Warren’s letter focuses on a program called “Project Bernanke,” revealed in April as part of a lawsuit against Google led by Texas Attorney General Ken Paxton. Under that program, Google allegedly used historical Google Ads data to boost clients’ chances of winning auctions. The practice allegedly resulted in $230 million in additional revenue for the company.
“The market for digital advertising has become perhaps the most actively traded commodity exchange in the world”
“Because Google was able to learn from rival ad buyers’ previous bidding data, its ad-buying tools gained a competitive advantage that ultimately boosted their win rates,” Warren writes in the letter. “While are investigating this activity for potential violations of the antitrust laws, the activity raises additional concerns that I believe may be within the CFTC’s jurisdiction and warrant close scrutiny.”
Reached for comment, a Google spokesperson said the claims of market manipulation were a mischaracterization of a simple product feature. “This was entirely implemented by Google Ads for buyers, using the kinds of data and strategies that are available to any buyer participating in an Ad Exchange auction,” the company said. “Like many other businesses in this highly competitive field, we constantly work to improve our products and compete more effectively.”
Often overlooked in favor of splashier sidelines, online ad markets have long been the core of Google’s business.
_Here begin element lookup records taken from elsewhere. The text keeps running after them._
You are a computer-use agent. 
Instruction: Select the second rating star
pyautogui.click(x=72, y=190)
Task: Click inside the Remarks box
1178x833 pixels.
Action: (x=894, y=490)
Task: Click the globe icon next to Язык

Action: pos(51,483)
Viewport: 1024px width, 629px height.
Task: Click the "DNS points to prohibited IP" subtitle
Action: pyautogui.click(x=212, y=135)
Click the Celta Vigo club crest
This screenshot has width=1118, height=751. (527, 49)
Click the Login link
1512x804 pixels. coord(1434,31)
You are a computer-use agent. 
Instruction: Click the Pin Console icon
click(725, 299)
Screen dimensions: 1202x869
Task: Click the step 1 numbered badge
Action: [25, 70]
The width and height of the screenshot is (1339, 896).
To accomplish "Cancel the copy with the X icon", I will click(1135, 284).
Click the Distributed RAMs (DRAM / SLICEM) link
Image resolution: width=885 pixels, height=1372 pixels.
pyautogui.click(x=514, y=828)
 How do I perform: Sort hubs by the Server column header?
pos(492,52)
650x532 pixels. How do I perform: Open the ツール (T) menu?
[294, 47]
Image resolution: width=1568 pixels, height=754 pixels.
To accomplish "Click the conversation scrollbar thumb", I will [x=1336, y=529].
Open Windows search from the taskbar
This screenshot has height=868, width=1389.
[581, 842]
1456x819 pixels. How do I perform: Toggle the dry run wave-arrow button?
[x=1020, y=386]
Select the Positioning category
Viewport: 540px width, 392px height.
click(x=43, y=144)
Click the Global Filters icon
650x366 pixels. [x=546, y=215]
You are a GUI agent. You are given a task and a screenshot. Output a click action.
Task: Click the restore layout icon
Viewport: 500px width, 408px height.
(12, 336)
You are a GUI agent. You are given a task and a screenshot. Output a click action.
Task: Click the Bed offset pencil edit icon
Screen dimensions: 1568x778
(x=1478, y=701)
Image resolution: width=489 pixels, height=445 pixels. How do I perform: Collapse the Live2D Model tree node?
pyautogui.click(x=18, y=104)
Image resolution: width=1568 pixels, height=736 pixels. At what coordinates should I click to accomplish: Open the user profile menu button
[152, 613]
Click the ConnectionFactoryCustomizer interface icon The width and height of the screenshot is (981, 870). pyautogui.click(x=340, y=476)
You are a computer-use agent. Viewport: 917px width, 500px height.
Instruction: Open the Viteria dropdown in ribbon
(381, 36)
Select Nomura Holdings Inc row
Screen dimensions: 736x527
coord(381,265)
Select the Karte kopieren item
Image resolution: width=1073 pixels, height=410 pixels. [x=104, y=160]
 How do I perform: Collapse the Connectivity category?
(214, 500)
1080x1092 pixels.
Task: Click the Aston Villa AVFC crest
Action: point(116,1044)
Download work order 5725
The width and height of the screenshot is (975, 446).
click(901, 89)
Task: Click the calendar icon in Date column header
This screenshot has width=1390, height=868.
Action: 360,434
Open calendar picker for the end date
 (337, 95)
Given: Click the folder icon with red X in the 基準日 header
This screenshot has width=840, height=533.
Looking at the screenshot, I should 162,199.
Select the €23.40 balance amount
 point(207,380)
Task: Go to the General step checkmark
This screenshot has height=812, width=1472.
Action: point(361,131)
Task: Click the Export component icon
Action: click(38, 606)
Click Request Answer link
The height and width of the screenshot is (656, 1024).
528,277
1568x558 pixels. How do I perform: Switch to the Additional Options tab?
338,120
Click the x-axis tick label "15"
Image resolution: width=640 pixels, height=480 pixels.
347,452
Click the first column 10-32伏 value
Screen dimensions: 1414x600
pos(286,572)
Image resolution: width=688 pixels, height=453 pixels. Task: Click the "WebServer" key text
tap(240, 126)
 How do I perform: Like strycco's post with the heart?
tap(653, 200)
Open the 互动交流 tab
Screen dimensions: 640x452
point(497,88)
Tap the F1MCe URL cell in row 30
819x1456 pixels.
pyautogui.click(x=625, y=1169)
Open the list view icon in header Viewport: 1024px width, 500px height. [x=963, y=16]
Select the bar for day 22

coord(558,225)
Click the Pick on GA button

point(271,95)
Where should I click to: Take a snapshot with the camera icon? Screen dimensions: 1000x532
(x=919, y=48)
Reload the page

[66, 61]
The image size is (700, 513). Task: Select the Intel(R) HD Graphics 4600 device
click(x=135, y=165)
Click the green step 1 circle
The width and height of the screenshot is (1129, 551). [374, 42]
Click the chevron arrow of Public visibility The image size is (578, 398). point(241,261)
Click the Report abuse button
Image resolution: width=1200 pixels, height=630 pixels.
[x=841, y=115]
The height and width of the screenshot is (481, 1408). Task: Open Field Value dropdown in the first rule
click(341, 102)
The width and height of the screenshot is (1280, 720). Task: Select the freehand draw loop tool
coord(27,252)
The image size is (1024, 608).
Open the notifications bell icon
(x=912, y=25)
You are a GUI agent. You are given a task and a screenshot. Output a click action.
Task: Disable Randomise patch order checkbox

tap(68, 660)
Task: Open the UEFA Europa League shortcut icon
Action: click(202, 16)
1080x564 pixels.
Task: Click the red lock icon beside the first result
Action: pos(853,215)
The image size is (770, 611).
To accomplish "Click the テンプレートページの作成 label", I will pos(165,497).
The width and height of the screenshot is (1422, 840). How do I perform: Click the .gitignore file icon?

In its most recent quarterly earnings, the company reported more than $44 billion in advertising revenue, making up more than 80 percent of the company’s overall revenue.
Digital ad exchanges would be a new target for the CFTC, which has conventionally dealt with commodity trading and (more recently) cryptocurrency. But Warren argues that digital ads fall within the statutory definition of a commodity, and that CFTC regulation of the markets would not preempt other agencies from taking action. If the commission takes up Warren’s call to action, it would be a significant expansion of its powers — and a significant new headache for Google.
“Like high-frequency traders, ad exchanges provide in real time a platform for the sale of ad inventory each time a web page loads,” Warren writes. “Tens of billions of digital ads are traded on ad exchanges every day in the US. The market for digital advertising has become perhaps the most actively traded commodity exchange in the world.”
The letter comes at an uncertain time for the CFTC, which is still awaiting new leadership from the Biden administration. Georgetown professor and former CFTC commissioner Chris Brummer has been suggested as a frontrunner to lead the agency. But Brummer has yet to face Senate confirmation, where Sen. Warren’s hopes for the agency could be addressed directly.